▶ _Assignment_:
Reading the data below, count the lines that carry the string "text". Give nothing but the count.

------ Records provided ------

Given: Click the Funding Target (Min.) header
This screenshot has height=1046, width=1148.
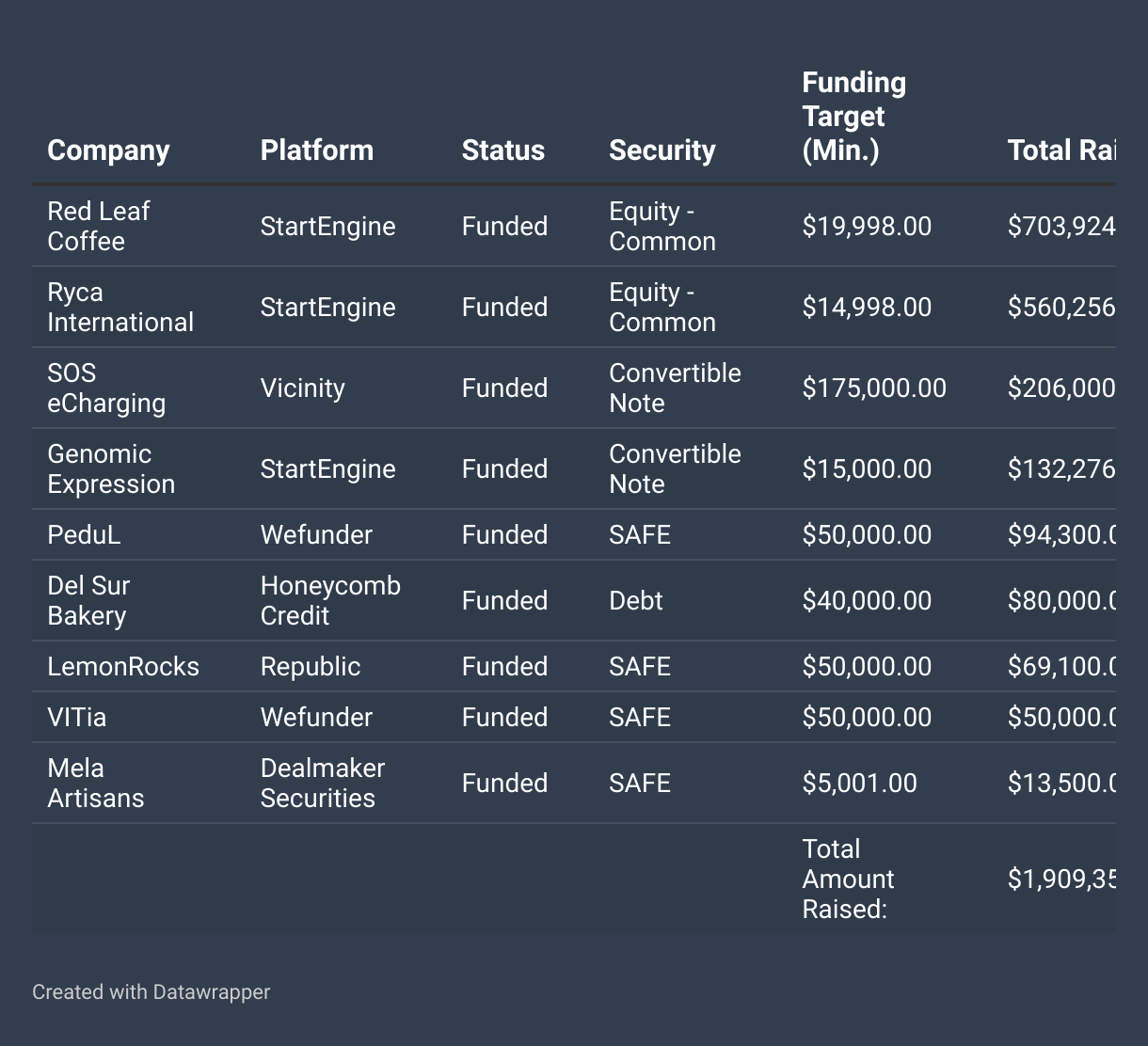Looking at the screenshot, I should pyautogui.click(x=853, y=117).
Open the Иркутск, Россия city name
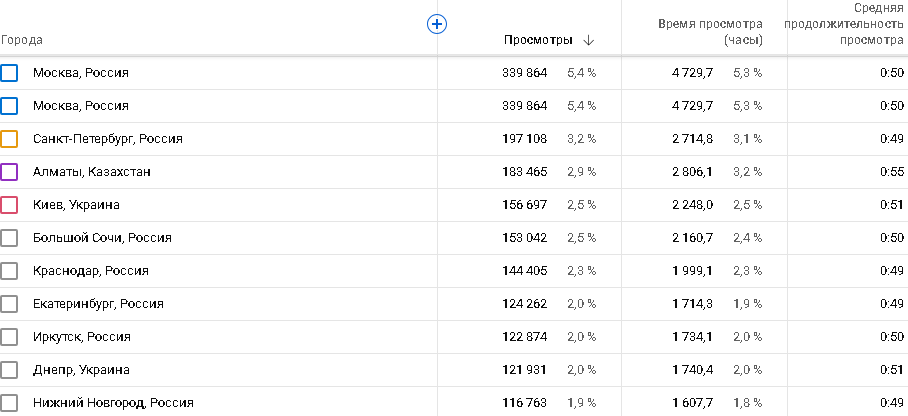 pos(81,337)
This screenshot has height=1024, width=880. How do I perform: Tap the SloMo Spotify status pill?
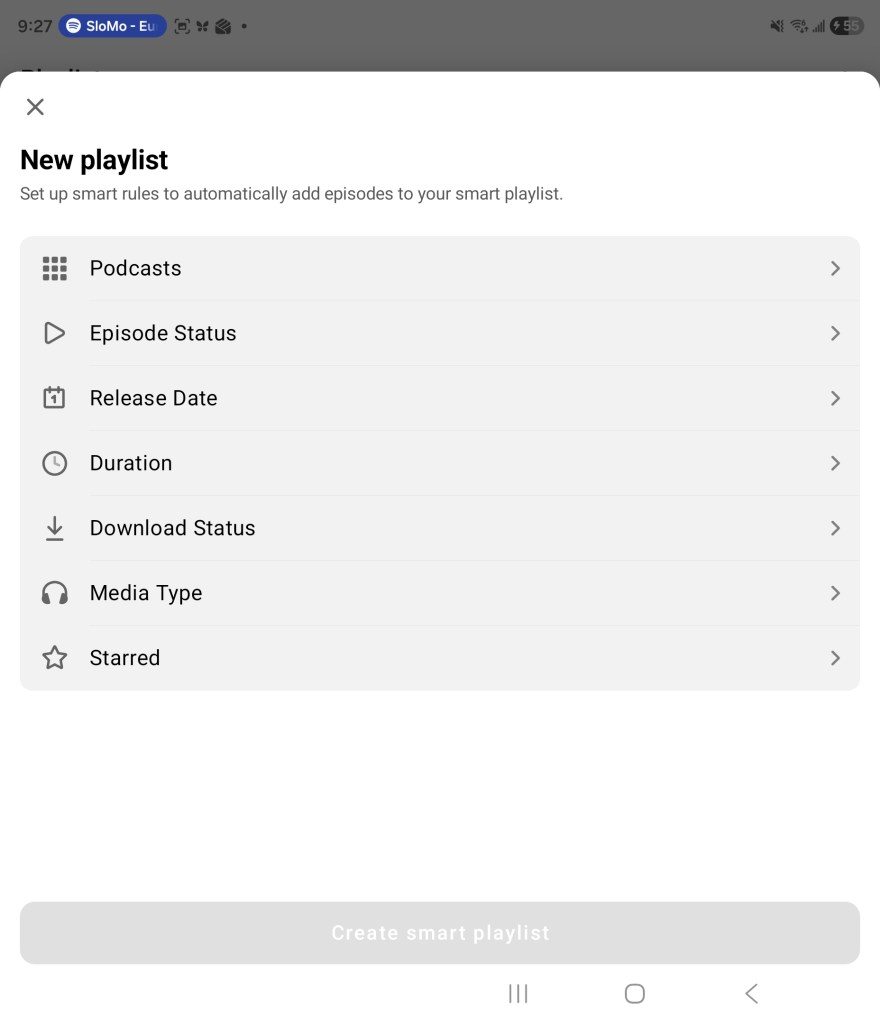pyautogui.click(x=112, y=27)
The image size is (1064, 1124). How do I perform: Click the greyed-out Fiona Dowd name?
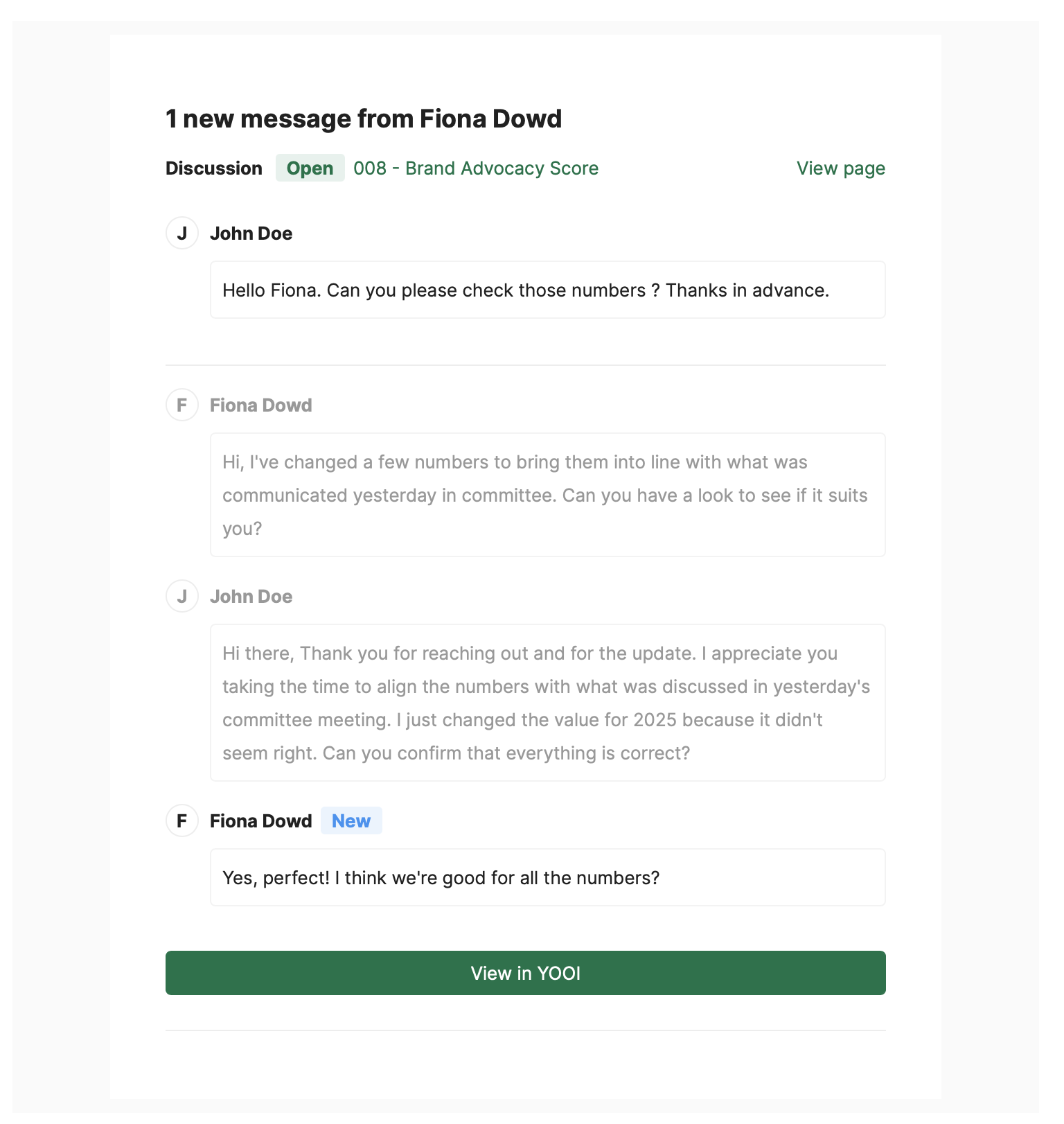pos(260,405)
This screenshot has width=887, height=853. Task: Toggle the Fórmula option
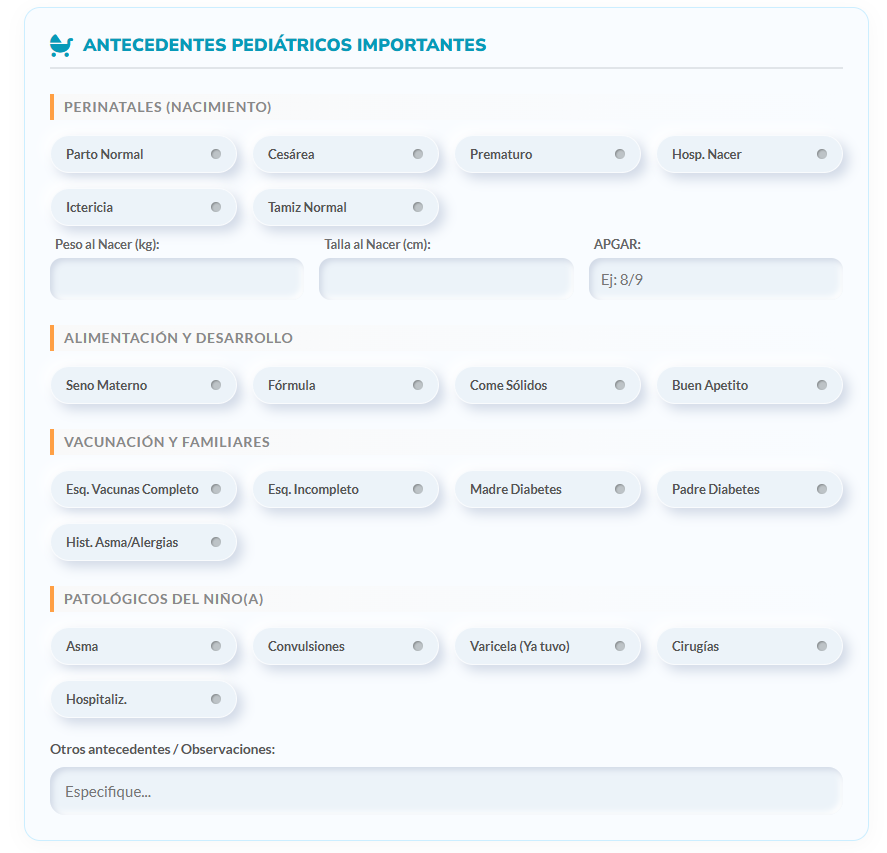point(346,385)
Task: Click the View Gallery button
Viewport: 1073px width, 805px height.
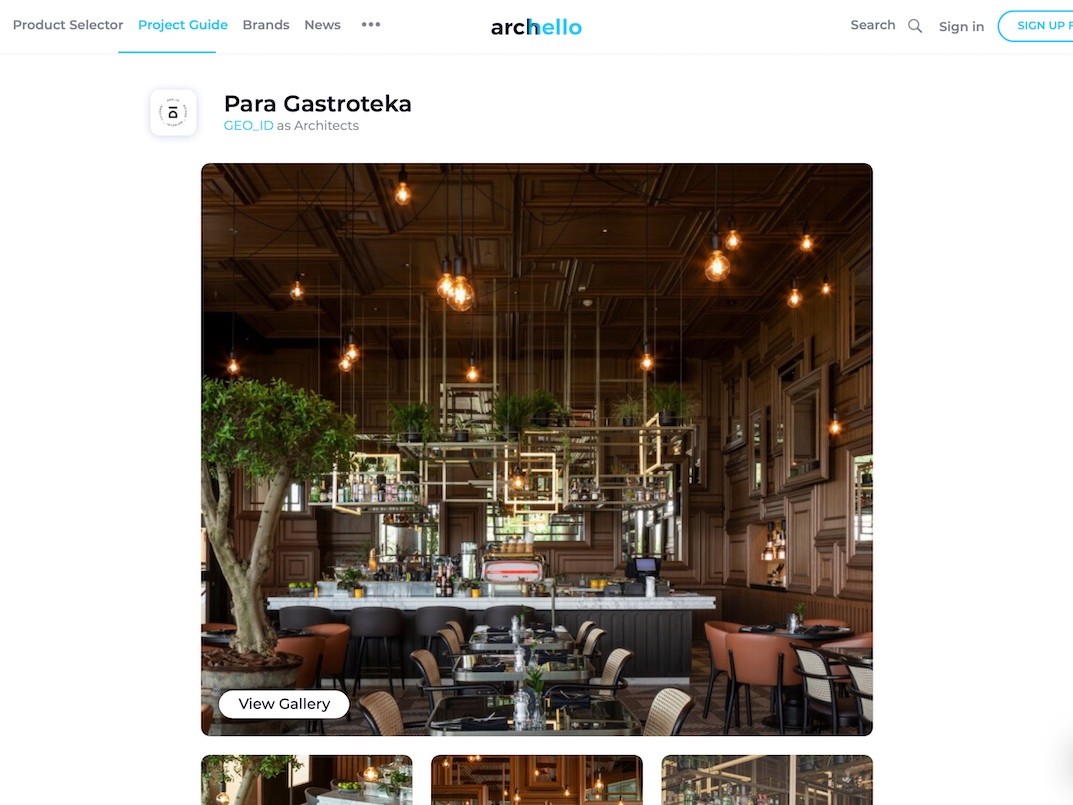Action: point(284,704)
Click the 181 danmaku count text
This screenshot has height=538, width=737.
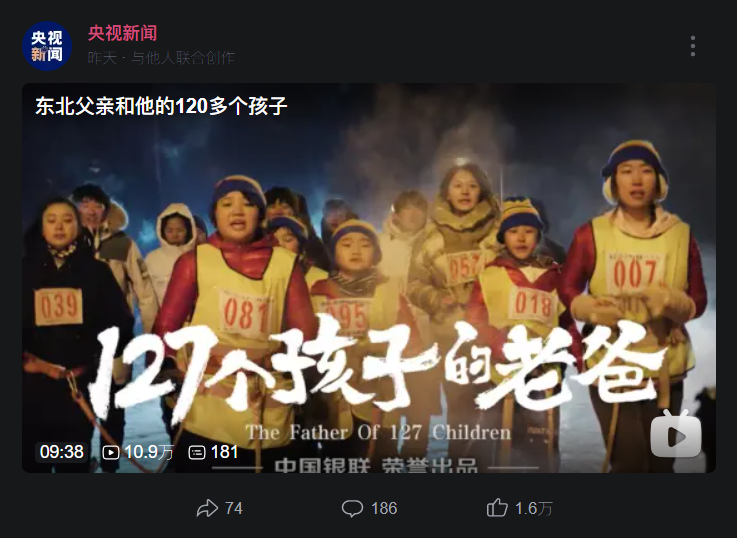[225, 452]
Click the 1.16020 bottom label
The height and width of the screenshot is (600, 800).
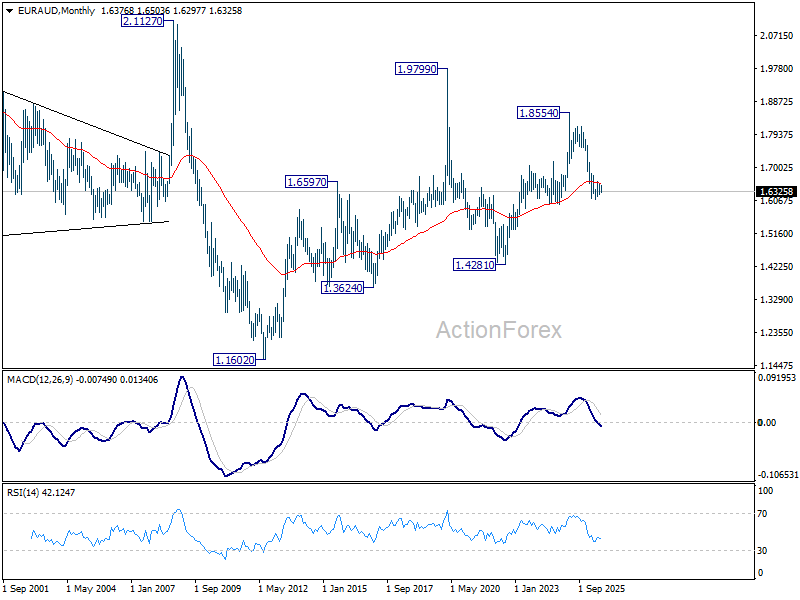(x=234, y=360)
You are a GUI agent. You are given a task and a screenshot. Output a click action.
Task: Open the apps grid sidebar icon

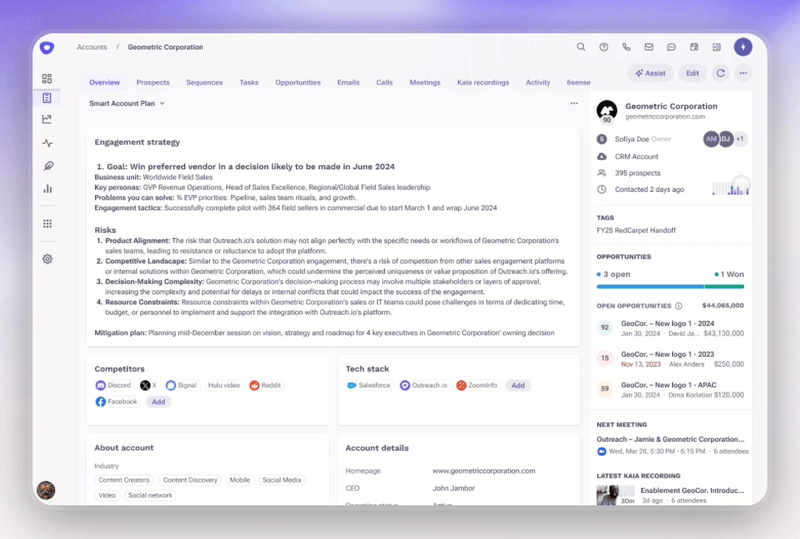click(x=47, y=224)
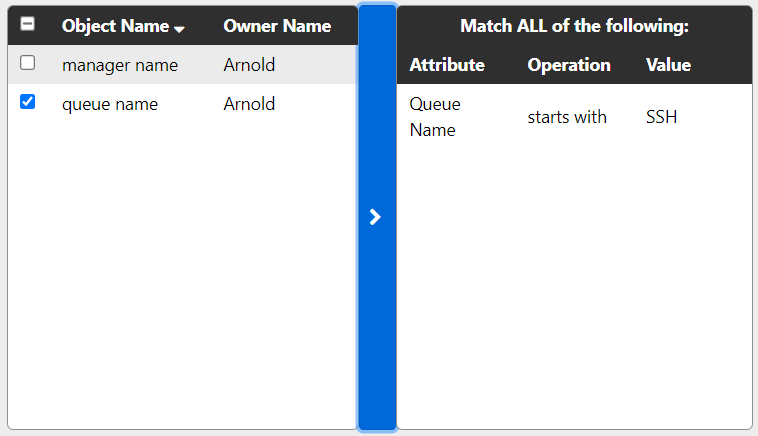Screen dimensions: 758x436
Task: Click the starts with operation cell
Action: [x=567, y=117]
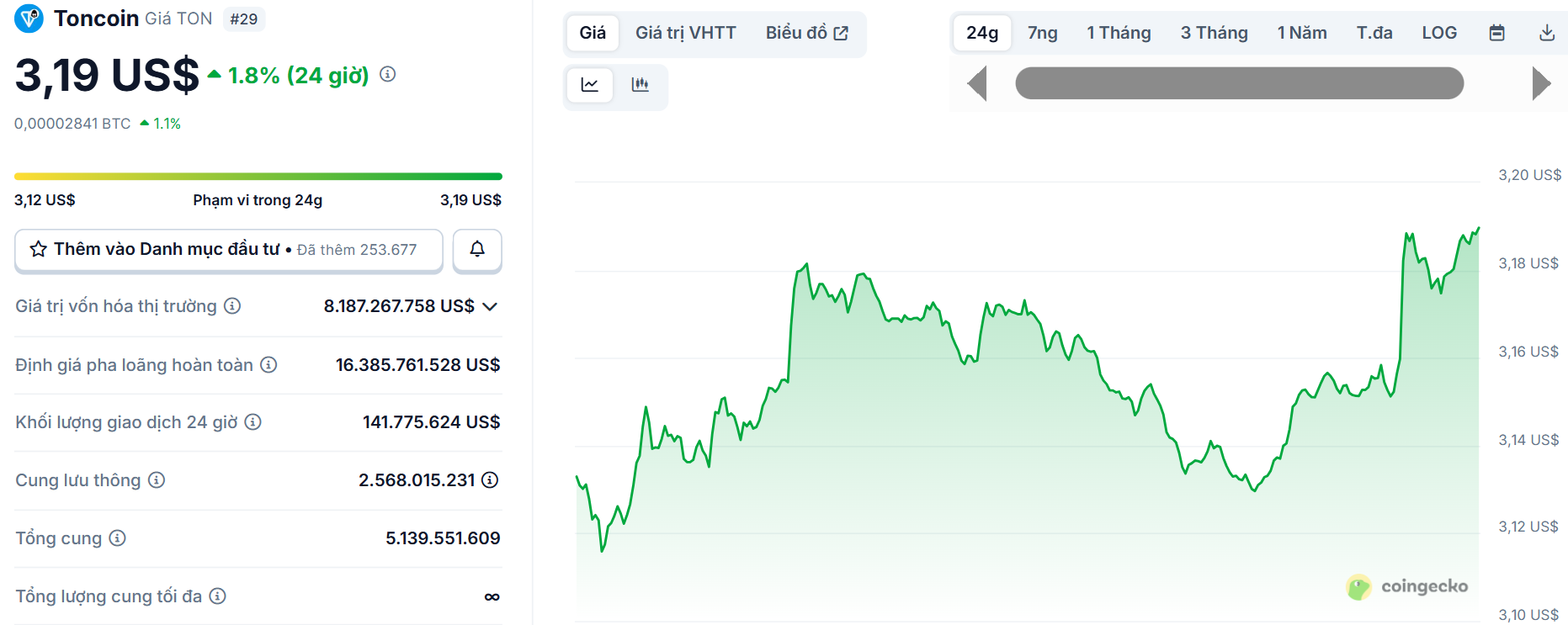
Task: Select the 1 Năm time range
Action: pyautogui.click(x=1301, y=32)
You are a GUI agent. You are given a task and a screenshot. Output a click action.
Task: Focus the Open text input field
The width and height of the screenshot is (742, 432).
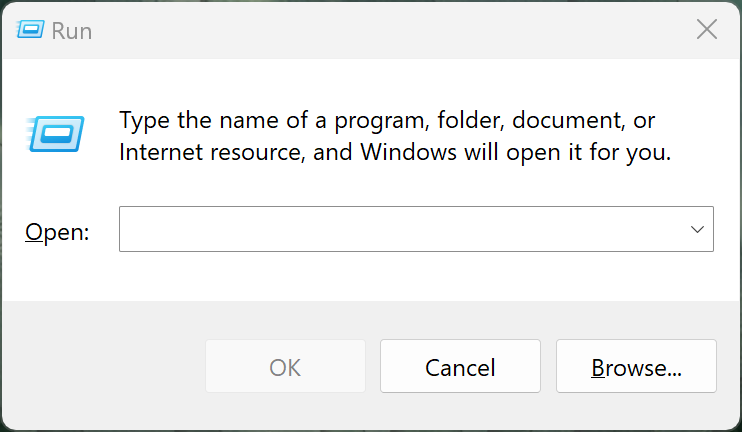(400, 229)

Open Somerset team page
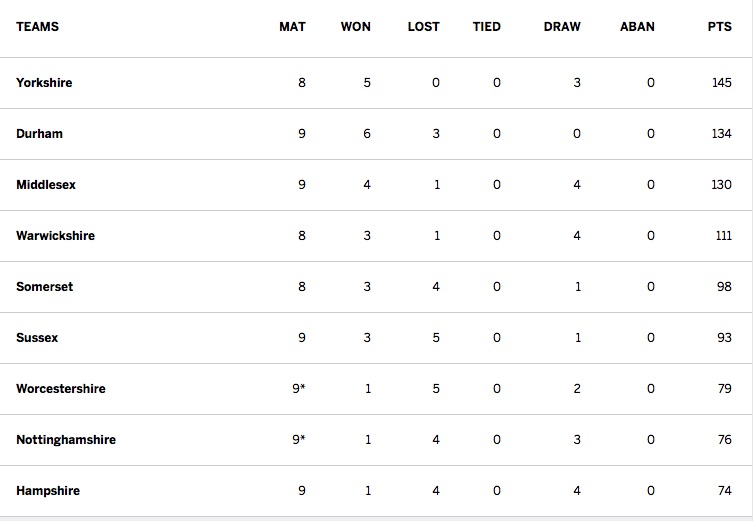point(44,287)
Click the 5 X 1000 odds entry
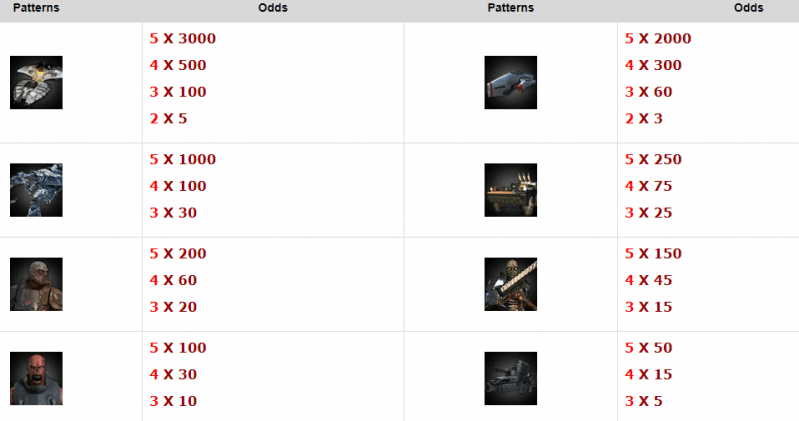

------

▶ _Your solution_:
2